Unten auf der monumentalen Zeichnung eine Szene auf dem Gotthardpass, ein improvisierter Bratwurst-Grill, daneben die Madonna di San Gottardo. Oben steht das Motiv kopfüber. Es zeigt einen Mann, der eine riesige Plane ausrollt. Fotografiert hat die Künstlerin ihn in Taschkent, Usbekistan.

Zwischen der Madonna auf dem Gotthard und dem Markthändler in Taschkent schlafen zwei Hunde. So in die Collage platziert, sind sie vielleicht die Antwort auf die Frage, wo die Zeichnung stattfindet: in den Träumen der Hunde. Da finden der mythische Schweizer Passübergang und der Markt in Usbekistan zusammen. Aber das ist eine persönliche Interpretation. Schliesslich findet auch diese Zeichnung ganz individuell in jedem Kopf statt.

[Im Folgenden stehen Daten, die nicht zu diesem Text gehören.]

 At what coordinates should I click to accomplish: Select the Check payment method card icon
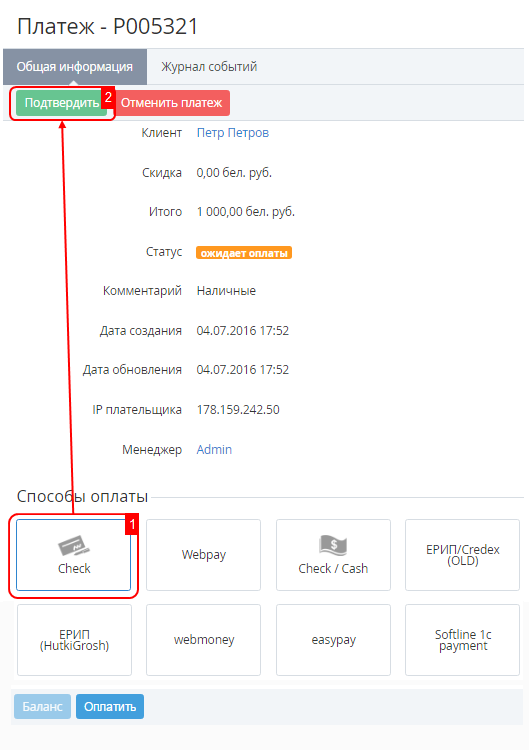click(x=74, y=546)
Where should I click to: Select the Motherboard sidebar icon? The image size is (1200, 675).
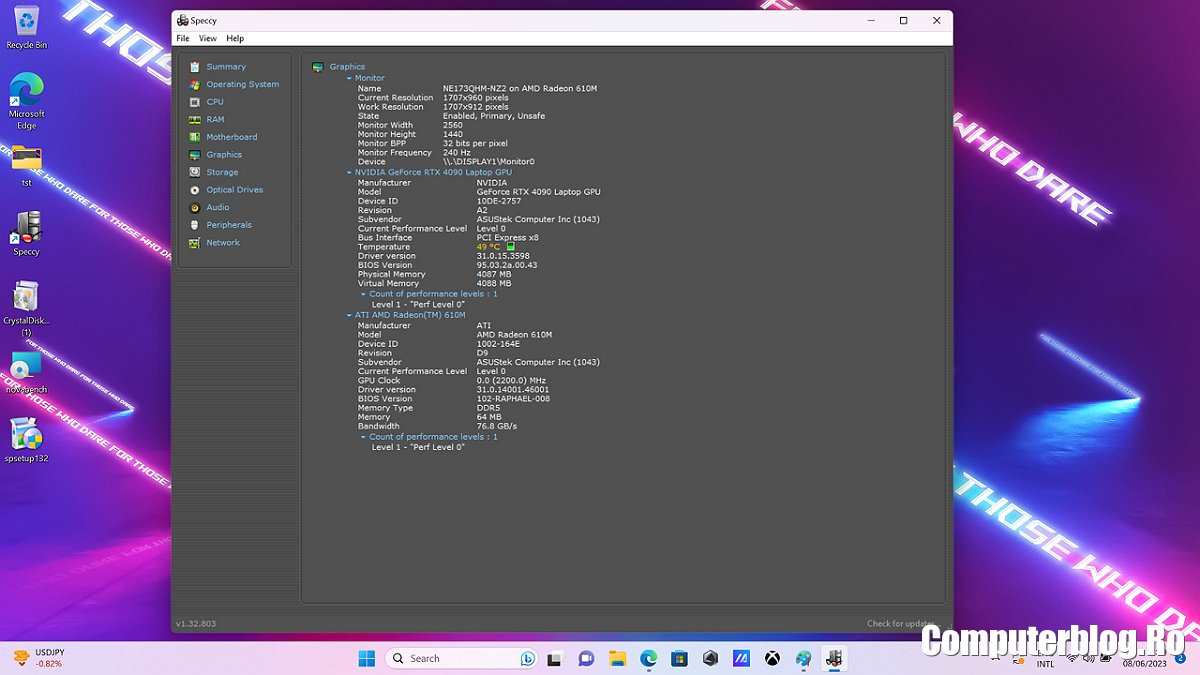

Eingeweiht wird sie heute Abend. Lena Eriksson hat Künstlerfreunde geladen, die Videos zum Thema Alltag zeigen. Stephan Wittmer präsentiert die hundertste Ausgabe seines Independent Art Magazine «957». Dazu gibt es eine Suppe nach lemusischem Rezept. Lemusa ist eine fiktive Insel, erschaffen vom Journalisten und Künstler Samuel Herzog. Aber das ist eine andere Geschichte.

Lena Eriksson: «Tag und Nacht frei halten». Vernissage, Donnerstag, 12. März, ab 18.30 Uhr. Kunsthaus Baselland.